#### What to produce:
Only the lines that hold the word "Wełniany" are wanted from this listing.
- - -
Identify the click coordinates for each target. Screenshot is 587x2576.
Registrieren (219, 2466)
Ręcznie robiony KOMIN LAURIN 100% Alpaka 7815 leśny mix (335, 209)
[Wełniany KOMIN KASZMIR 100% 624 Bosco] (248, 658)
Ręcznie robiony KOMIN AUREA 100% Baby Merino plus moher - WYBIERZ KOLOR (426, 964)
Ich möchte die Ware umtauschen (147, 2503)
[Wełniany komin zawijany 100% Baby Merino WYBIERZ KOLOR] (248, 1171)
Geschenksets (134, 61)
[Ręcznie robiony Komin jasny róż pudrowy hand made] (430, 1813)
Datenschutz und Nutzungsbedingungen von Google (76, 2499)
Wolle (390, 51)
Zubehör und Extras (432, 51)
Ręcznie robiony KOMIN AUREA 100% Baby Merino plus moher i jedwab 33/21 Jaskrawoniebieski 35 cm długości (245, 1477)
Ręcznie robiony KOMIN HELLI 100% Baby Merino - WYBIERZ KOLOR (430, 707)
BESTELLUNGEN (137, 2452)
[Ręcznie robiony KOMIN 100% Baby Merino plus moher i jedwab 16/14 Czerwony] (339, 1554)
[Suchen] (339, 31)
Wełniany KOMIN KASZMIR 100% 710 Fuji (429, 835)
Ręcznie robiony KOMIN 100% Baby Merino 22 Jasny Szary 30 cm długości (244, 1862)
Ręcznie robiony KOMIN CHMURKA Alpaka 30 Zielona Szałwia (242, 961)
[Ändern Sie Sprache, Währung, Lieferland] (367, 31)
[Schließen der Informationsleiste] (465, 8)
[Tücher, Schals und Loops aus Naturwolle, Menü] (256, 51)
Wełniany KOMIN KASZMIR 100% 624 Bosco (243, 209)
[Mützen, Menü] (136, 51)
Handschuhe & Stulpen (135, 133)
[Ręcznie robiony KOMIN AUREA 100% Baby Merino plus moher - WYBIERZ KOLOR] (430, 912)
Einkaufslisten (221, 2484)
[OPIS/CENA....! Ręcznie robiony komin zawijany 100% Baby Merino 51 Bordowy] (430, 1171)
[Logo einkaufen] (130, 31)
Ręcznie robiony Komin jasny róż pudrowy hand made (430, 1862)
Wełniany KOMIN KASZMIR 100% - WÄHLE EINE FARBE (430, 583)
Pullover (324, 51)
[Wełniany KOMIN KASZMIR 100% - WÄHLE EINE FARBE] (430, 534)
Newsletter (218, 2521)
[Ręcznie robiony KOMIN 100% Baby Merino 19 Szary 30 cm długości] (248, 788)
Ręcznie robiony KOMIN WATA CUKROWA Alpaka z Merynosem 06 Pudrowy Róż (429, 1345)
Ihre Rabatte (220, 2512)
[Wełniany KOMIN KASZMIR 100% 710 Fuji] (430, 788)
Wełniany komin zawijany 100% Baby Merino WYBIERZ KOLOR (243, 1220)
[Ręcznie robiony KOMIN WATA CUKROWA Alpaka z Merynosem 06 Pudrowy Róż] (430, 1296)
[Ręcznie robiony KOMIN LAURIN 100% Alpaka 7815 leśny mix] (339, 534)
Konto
- - -
#### Answer space:
[Wełniany KOMIN KASZMIR 100% 624 Bosco] (248, 658)
[Wełniany komin zawijany 100% Baby Merino WYBIERZ KOLOR] (248, 1171)
Wełniany KOMIN KASZMIR 100% 710 Fuji (429, 835)
Wełniany KOMIN KASZMIR 100% 624 Bosco (243, 209)
Wełniany KOMIN KASZMIR 100% - WÄHLE EINE FARBE (430, 583)
[Wełniany KOMIN KASZMIR 100% - WÄHLE EINE FARBE] (430, 534)
[Wełniany KOMIN KASZMIR 100% 710 Fuji] (430, 788)
Wełniany komin zawijany 100% Baby Merino WYBIERZ KOLOR (243, 1220)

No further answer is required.